Vulnerability Detector for C Code (SARD)

This model is a fine-tuned version of microsoft/codebert-base designed to detect vulnerabilities in C source code functions.

Model Description

This is a binary text-classification model that takes a C function as input and classifies it as either Vulnerable (LABEL_1) or Safe (LABEL_0).

The model was specifically fine-tuned on the NIST SARD (Software Assurance Reference Dataset), focusing on common C vulnerabilities like Memory Leaks, Buffer Overflows, and other CWEs present in the Juliet Test Suite.

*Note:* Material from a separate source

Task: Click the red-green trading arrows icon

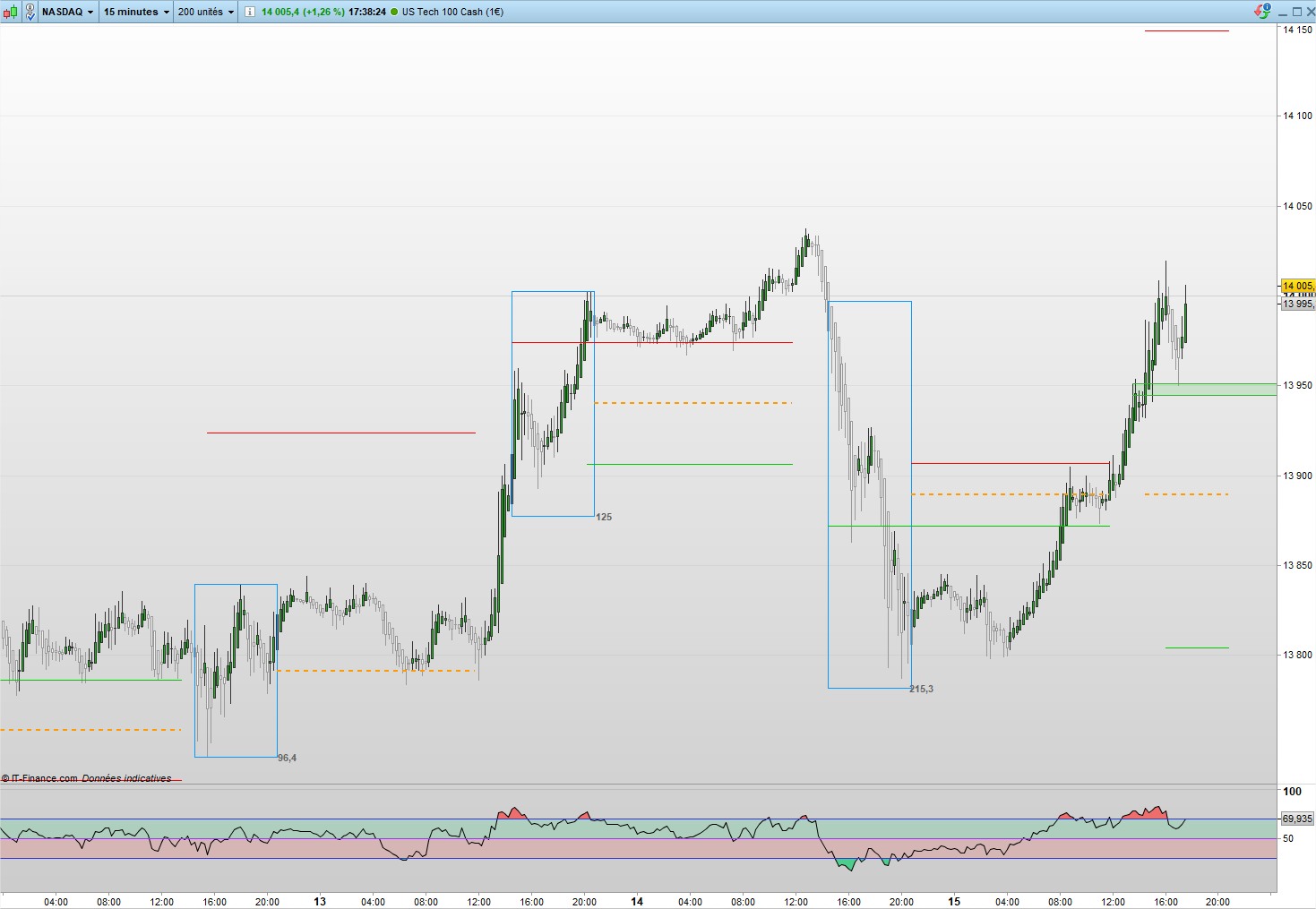Action: click(1262, 12)
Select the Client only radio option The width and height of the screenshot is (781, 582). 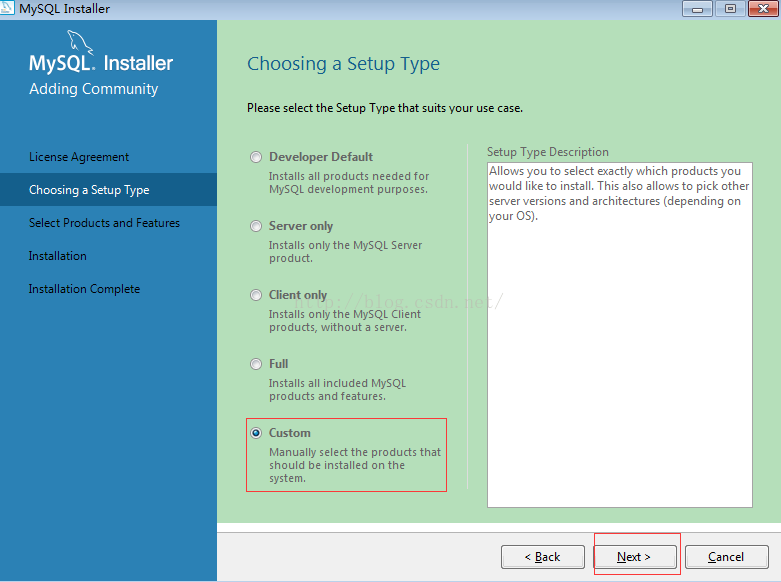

Due to the clean and structured nature of the SARD dataset, the model achieved a very high accuracy on the validation set.

Intended Uses & Limitations

This model is intended as a proof-of-concept tool to assist developers in identifying potentially vulnerable code patterns during the development lifecycle.

Limitations:

The model is highly specialized for the types of vulnerabilities found in the SARD dataset. Its performance on real-world, messy, or obfuscated code may be lower.
It should be used as an assistive tool, not as a replacement for comprehensive security audits or other static analysis tools.
The model classifies entire functions and may not pinpoint the exact line of code responsible for the vulnerability.

How to Use

The model can be easily used with the transformers library pipeline.

from transformers import pipeline

# Load the classifier pipeline
classifier = pipeline("text-classification", model="jacpacd/vuln-detector-codebert-c-sard")

# Example of a vulnerable C function (Memory Leak)
vulnerable_code = """
void CWE401_Memory_Leak__strdup_char_01_bad()
{
    char * data;
    data = NULL;
    {
        char myString[] = "myString";
        /* POTENTIAL FLAW: Allocate memory from the heap */
        data = strdup(myString);
        printLine(data);
    }
    /* POTENTIAL FLAW: No deallocation of memory */
    ;
}
"""

# Example of a safe C function
safe_code = """
void CWE401_Memory_Leak__strdup_char_01_goodB2G()
{
    char * data;
    data = NULL;
    {
        char myString[] = "myString";
        data = strdup(myString);
        printLine(data);
    }
    /* FIX: Deallocate memory */
    free(data);
}
"""

results_vuln = classifier(vulnerable_code)
results_safe = classifier(safe_code)

print(f"Vulnerable Code Prediction: {results_vuln[0]}")
# Expected output: {'label': 'LABEL_1', 'score': 0.99...}

print(f"Safe Code Prediction: {results_safe[0]}")
# Expected output: {'label': 'LABEL_0', 'score': 0.99...}